Engineering Contradictions & Design Principles
Engineering Contradiction Analysis
1Reliability
If renewable energy systems are integrated into existing infrastructure, then green energy production increases, but reliability deteriorates due to unpredictable generation variability
Solution Approach 1:
The system performs preliminary actions by predicting renewable energy generation and storage needs in advance using historical data and machine learning models. The automated system forecasts future energy availability and demand patterns, allowing operators to pre-position storage resources and plan dispatch strategies before actual generation and consumption events occur, thereby maintaining reliability despite renewable variability.
Solution Approach 2:
The system implements continuous feedback loops where real-time data from renewable generation systems, storage facilities, and demand sources are fed into machine learning models. These models continuously update predictions and adjust dispatch policies based on actual versus predicted performance, enabling dynamic adaptation to changing conditions while maintaining grid reliability through iterative optimization.
2Productivity
If manual management is used for renewable energy systems, then operational control is maintained, but efficiency deteriorates due to complexity of optimizing across multiple markets and timeframes
Solution Approach 1:
The system enables self-service by implementing automated machine learning models that independently manage the complexity of optimizing across multiple energy markets and timeframes. The system autonomously analyzes data, generates predictions, formulates dispatch policies, and executes trading decisions without requiring manual intervention, thereby dramatically improving management efficiency while containing complexity within the automated system rather than requiring human expertise across all dimensions.
Solution Approach 2:
The patent replaces manual mechanical management processes with automated computational systems. Machine learning algorithms substitute for human operators in analyzing market conditions, predicting generation patterns, and making dispatch decisions across multiple timeframes and markets, thereby improving efficiency by processing information faster and more comprehensively than manual systems while consolidating complexity into automated computational infrastructure.
3Reliability
If energy storage systems are added to smooth renewable fluctuations, then reliability improves, but device complexity increases
Solution Approach 1:
The system achieves universality by designing storage facilities and control mechanisms that serve multiple functions simultaneously. The same storage infrastructure and automated control system optimize for both grid reliability (smoothing fluctuations) and economic efficiency (maximizing revenue across multiple energy markets).

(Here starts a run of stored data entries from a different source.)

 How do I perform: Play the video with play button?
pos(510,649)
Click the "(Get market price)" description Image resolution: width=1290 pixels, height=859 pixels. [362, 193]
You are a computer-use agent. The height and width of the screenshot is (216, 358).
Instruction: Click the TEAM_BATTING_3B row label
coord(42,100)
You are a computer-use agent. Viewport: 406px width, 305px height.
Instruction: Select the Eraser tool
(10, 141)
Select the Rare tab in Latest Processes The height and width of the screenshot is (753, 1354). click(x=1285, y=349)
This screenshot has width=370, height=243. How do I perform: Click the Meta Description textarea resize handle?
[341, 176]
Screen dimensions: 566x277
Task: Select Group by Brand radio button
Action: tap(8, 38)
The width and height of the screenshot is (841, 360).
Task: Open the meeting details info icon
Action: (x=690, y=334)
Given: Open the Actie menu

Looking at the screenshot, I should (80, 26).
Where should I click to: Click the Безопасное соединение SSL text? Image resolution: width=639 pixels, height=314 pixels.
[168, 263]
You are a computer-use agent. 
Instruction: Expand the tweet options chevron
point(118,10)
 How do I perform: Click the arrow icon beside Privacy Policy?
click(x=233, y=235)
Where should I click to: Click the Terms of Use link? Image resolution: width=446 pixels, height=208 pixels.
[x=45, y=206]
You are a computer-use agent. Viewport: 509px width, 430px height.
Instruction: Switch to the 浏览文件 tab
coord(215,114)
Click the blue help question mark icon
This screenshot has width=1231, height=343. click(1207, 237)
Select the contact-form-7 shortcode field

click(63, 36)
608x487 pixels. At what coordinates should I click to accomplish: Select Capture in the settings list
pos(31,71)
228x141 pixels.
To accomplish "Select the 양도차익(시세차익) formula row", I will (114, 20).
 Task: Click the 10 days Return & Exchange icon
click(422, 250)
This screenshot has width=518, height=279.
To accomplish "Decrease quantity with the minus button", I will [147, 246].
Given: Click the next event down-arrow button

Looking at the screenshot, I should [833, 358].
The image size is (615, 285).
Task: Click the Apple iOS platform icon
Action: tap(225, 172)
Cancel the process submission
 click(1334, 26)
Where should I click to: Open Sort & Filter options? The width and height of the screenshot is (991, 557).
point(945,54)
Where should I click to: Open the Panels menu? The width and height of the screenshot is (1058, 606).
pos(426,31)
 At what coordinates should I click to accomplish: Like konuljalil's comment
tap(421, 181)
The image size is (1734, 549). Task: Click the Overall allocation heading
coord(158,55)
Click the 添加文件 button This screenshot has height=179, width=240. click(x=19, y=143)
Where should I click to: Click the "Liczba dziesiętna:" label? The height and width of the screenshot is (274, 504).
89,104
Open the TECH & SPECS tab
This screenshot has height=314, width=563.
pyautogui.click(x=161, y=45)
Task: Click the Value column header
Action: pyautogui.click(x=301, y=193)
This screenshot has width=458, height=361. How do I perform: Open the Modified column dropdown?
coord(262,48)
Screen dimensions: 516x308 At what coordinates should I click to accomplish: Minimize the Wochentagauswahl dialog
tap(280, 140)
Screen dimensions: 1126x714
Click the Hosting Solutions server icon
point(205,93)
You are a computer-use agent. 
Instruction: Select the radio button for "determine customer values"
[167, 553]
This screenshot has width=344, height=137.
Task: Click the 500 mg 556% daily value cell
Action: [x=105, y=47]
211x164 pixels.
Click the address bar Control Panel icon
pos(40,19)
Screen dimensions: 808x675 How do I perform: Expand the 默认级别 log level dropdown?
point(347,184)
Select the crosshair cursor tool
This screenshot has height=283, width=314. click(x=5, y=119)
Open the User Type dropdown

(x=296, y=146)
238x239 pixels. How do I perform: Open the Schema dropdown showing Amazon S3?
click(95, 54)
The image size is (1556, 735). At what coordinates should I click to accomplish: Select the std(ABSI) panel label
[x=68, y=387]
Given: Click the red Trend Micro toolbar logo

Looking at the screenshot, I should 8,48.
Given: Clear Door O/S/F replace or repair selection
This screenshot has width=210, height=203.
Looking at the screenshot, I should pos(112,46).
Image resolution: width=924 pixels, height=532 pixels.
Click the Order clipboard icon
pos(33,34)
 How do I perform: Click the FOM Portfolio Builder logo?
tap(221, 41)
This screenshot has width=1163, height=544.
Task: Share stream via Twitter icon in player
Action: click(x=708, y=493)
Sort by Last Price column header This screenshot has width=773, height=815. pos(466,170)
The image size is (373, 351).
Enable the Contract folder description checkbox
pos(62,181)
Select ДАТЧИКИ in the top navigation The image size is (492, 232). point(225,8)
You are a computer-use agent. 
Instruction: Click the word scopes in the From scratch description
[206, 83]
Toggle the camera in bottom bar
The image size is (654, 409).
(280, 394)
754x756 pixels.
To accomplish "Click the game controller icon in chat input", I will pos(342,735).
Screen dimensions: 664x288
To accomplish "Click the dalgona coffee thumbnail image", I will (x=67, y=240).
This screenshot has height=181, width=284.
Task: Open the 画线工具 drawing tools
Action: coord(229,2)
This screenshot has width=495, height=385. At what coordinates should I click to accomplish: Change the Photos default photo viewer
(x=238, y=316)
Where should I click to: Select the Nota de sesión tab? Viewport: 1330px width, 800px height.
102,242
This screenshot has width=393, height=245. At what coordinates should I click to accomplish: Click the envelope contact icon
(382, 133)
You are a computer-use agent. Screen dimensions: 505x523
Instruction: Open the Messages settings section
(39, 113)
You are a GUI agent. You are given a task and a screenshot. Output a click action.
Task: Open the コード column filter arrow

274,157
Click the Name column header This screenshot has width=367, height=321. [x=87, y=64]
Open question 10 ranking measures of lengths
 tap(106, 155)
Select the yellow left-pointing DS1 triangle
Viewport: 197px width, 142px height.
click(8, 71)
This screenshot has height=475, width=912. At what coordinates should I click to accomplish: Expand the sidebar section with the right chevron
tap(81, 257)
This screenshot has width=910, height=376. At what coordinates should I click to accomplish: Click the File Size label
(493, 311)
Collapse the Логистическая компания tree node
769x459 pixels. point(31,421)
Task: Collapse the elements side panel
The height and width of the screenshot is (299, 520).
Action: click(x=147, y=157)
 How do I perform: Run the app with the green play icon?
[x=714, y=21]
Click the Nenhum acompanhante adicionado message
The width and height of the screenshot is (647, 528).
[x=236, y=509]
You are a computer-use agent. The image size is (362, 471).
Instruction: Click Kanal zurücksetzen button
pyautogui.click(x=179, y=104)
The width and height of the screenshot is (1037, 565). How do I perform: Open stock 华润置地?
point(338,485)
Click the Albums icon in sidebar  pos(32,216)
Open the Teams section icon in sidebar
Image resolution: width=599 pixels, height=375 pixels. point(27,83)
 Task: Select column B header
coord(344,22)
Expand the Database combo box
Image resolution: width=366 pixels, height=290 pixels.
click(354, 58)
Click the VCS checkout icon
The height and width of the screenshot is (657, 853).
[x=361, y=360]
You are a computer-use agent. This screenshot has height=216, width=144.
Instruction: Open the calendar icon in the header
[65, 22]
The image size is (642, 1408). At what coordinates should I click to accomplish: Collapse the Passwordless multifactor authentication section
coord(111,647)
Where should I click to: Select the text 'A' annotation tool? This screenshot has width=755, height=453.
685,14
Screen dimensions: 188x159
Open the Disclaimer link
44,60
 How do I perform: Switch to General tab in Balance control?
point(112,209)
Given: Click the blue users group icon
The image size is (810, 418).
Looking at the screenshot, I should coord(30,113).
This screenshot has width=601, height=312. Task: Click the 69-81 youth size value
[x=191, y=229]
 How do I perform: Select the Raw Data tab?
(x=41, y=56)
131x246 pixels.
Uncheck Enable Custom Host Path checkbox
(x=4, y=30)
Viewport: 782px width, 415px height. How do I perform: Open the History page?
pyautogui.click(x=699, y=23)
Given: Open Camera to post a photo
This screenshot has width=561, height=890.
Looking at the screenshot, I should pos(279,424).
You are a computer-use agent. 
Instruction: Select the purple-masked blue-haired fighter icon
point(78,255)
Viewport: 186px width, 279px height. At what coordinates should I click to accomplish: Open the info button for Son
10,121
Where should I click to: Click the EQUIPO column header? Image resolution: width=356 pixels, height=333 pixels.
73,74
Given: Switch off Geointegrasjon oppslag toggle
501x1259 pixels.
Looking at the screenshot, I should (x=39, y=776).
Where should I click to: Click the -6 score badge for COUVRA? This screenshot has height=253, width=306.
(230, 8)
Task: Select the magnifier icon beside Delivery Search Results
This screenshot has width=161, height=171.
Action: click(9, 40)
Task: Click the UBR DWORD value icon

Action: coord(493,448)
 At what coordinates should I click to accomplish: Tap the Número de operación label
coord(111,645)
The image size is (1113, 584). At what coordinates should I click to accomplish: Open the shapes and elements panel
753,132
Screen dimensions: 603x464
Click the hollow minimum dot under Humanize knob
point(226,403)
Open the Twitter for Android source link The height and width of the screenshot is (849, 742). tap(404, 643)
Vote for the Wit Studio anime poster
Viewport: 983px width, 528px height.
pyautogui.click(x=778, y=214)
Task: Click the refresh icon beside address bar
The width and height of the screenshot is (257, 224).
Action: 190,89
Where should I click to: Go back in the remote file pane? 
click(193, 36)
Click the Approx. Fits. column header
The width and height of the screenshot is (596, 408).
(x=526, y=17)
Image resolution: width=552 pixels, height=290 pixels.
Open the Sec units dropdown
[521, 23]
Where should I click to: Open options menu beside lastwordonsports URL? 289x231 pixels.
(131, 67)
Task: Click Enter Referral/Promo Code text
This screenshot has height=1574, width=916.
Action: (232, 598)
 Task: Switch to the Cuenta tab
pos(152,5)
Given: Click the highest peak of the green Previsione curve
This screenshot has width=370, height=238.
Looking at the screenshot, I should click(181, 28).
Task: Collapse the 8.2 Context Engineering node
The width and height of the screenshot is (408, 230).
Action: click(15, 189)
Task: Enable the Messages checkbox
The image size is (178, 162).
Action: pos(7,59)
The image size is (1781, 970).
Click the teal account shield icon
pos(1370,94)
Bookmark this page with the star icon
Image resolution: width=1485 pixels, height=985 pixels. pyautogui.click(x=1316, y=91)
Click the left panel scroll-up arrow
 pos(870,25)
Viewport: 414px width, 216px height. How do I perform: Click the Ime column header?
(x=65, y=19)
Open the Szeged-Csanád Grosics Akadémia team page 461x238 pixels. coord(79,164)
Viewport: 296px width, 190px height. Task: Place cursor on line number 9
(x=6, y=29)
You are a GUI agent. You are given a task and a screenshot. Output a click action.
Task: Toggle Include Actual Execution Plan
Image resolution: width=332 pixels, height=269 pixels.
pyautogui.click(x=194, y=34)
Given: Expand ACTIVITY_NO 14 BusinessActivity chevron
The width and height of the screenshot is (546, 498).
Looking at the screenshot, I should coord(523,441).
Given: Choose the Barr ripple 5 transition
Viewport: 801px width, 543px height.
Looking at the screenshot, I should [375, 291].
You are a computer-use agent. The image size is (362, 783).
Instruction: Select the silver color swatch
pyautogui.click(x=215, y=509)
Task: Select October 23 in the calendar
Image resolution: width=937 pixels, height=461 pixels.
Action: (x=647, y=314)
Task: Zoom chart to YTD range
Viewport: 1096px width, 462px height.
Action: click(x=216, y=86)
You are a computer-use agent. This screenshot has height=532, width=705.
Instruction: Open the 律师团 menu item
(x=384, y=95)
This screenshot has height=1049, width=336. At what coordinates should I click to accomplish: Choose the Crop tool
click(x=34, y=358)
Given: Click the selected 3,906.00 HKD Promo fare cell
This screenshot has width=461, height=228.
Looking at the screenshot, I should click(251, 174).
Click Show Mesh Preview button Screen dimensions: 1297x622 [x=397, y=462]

The machine learning platform universally manages diverse storage technologies and market participants, reducing overall system complexity through consolidated multi-functional operations rather than separate specialized systems.
Data Source
AI summary
The techniques disclosed herein enable systems to optimize generation and dispatch of renewable energies using data-driven models. In many contexts, a renewable energy system is collocated with a local consumer such as a datacenter, a smart building, and so forth. The objective of the renewable energy system is to meet local power needs while participating in various energy markets of differing trading frequencies. To optimally manage the renewable energy system, a data-driven model is configured to analyze current conditions and generate policies to control renewable energy system operations. For instance, the model can retrieve current market prices, generation capacity, costs associated with generating energy, and so forth. Based on the collected information, the model can generate a policy that maximizes revenue obtained by the renewable energy system while meeting local demand. Through many iterations, the model can determine a realistically optimal policy for managing the renewable energy system.